* Problem requirements: Reproduce the drone strike article from "Recommendations had been" to "August 29 strike.", changing "administrative action" to "disciplinary action".

* Passage shown:
Pentagon: Troops Tied to Botched Kabul Drone Strike That Killed 10 Civilians Will Face No Punishment
US President Joe Biden and his predecessor ordered the chaotic and bloody evacuation of the US embassy in Kabul, which drew in NATO allies including the UK. The airlift became a humanitarian disaster as thousands of Afghans tried to enter the airport and climb onto cargo planes — some clinging to the undercarriage until they fell to their deaths.
US Secretary of Defence Lloyd Austin has ordered that no US armed forces personnel will face punishment for an August drone attack that killed civilians amid American withdrawal efforts.
The move was confirmed by Pentagon spokesperson John Kirby, who told reporters Monday that "none of the recommendations dealt specifically with issues of accountability".
Recommendations had been filed by US Central Command head Kenneth McKenzie and US Special Operations Command leader Gen. Richard Clarke to not undertake administrative action against those involved in the August 29 strike.
"The secretary reviewed their recommendations, I won't get into all of them, some of them are understandably classified, but he approved their recommendations", Kirby said. "I do not anticipate there being issues of personal accountability to be had with respect to the August 29 airstrike".
Kirby's confirmation came shortly after the New York Times reported
that Austin had approved the recommendation to let the service members involved off scot-free for the August air raid that killed 10 members of one family — including seven children.
The August 29 air raid was reportedly in response to a suicide bombing three days earlier at Kabul Airport that was said to have been carried out by Islamic State Khorasan Province (ISKP), an Afghan branch of Daesh*.
That attack killed 13 US military personnel and up to 170 Afghan civilians and Taliban
guards. It later emerged that many of the casualties were caused by US troops and their Afghan allies shooting into the crowd after the bomber detonated the explosives.
US President Joe Biden
— who rushed the evacuation of the US embassy in Kabul after the Pentagon-trained Afghan army collapsed following the official US withdrawal — vowed revenge for the deaths of 13 Americans.
"To those who carried out this attack, as well as anyone who wishes America harm, know this: We will not forgive. We will not forget. We will hunt you down and make you pay," he said.
But it was Zemaray Ahmadi, a worker for a US NGO, three of his sons and six nephews and nieces who paid the price when a missile fired from a US Air Force unmanned drone hit their Toyota automobile. Two of the victims were a boy and girl just two years old.
“This decision is shocking,” said Steven Kwon, founder and president of the California-based charity Ahmadi worked for, Nutrition & Education International (NEI). “How can our military wrongly take the lives of 10 precious Afghan people, and hold no one accountable in any way?”
30 August 2021, 15:58 GMT
An internal military investigation determined that no crimes had been committed by US forces, but left it up to Austin to make the call.
McKenzie belatedly admitted in September
that the attack had killed innocent civilians. "I offer my profound condolences to the family and friends of those who were killed," McKenzie said. "It was a mistake and I offer my sincere apology."
The Pentagon has since offered undisclosed compensation payments to the relatives of the victims.
“I’ve been beseeching the US government to evacuate directly impacted family members and NEI employees for months because their security situation is so dire,” Kwon said.
Last week, Kirby said Austin wanted to draw a line under the massacre "as soon as possible".
“There has been numerous and recent exchanges between us and NEI about trying to get the necessary information in place so that we can affect their safe departure and affect the ex gratia payment,” Kirby said.
* Islamic State or Daesh is banned as a terrorist group in Russia and by UN resolution.

* Recorded data:
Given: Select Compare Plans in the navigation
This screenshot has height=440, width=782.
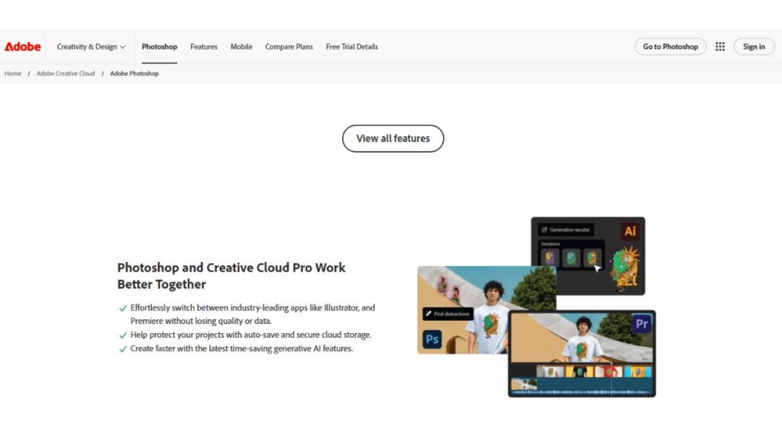Looking at the screenshot, I should (289, 46).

* Written answer:
Recommendations had been filed by US Central Command head Kenneth McKenzie and US Special Operations Command leader Gen. Richard Clarke to not undertake disciplinary action against those involved in the August 29 strike.